Well, sort of. But they are in the igniting phase right now. We're just slowly starting to write again. But I don't want to disclose exactly what the references are at this point. But we're going to start to write some new pieces of original music again. We've been working with deadlines for the last two years. I really don't want to do that this year so I'm just going to not feel pressured by any external demands whatsoever, neither if they come from the studio output nor the on stage performances. We're going to have a study year in the studio. We'll see what happens.

UlverWe don't have any clue on the musical direction, do we?
I do, but I don't want to disclose it (laughs).

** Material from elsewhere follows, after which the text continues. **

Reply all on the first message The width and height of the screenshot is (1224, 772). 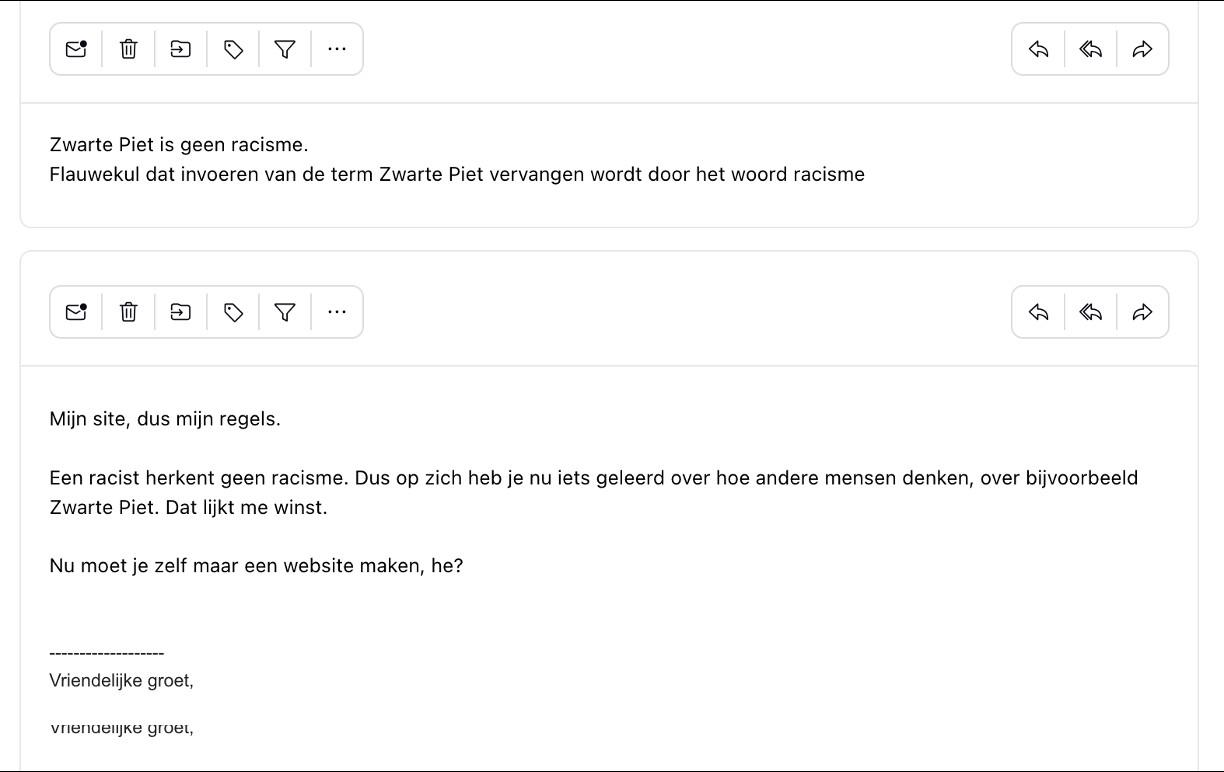click(x=1091, y=49)
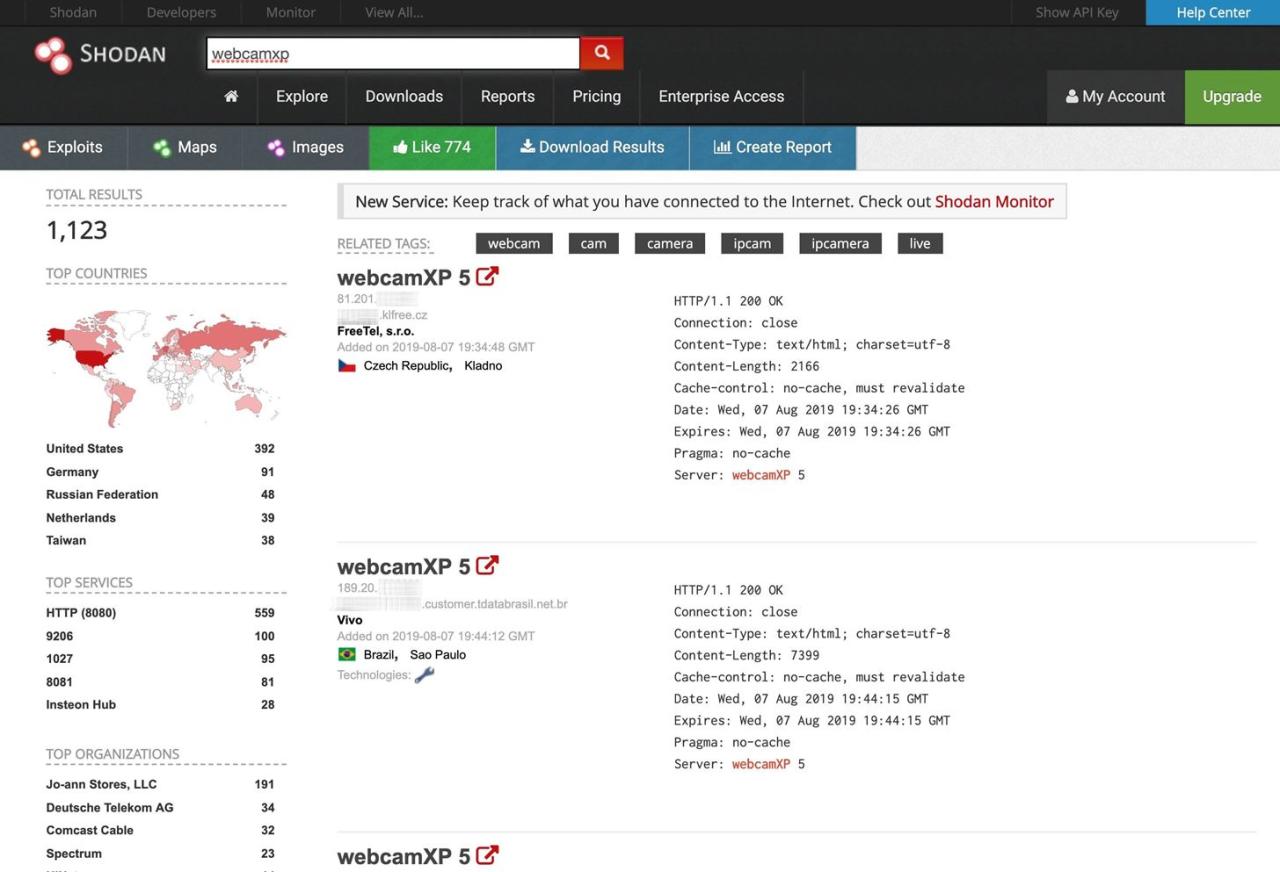Click the world heatmap under Top Countries
The image size is (1280, 872).
pos(165,365)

What is it that you enjoy the most in today's world of music and what is it that frustrates you?
I think the latter part of the question is the easiest to answer. It's very difficult to deal with the fact that music has become sort of something that anyone can do. Even when we started in the early 90s it really wasn't. You had to have a certain budget and access to equipment, studios etc. Now anyone can do records and some people do them very well as well in their bedrooms. It's become quite a mission to navigate in the resulting jungle of sounds. So it's just become a bit too chaotic for my personal liking. I mean that the result is that you become a bit blasé to music in a way because it is not exclusive anymore. Or at least that's the feeling you get sometimes. Now, what I really personally enjoy is how I work in the studio because as a consequence or response to what I just talked about we're in the process of acquiring equipment and approaching sound in a retrospective fashion. We've moved away from electronics and back into big amps and big drums and rooms, analog sound and tape and that sort of stuff. It is a response to how easy it has become to transmit sound in a way. So that's something that I take pleasure in. But me, I'm too old, I've been doing it for too long to say that it's all because I love to do it, it's something that I've don't for so long that I can't really do anything else. So it's my curse in a way. It's a mixed blessing.

That's all. Thanks for your time. Hope to see you soon in Greece.
It won't happen this year but maybe we'll return to the stage next year, I don't know. Thanks for the support.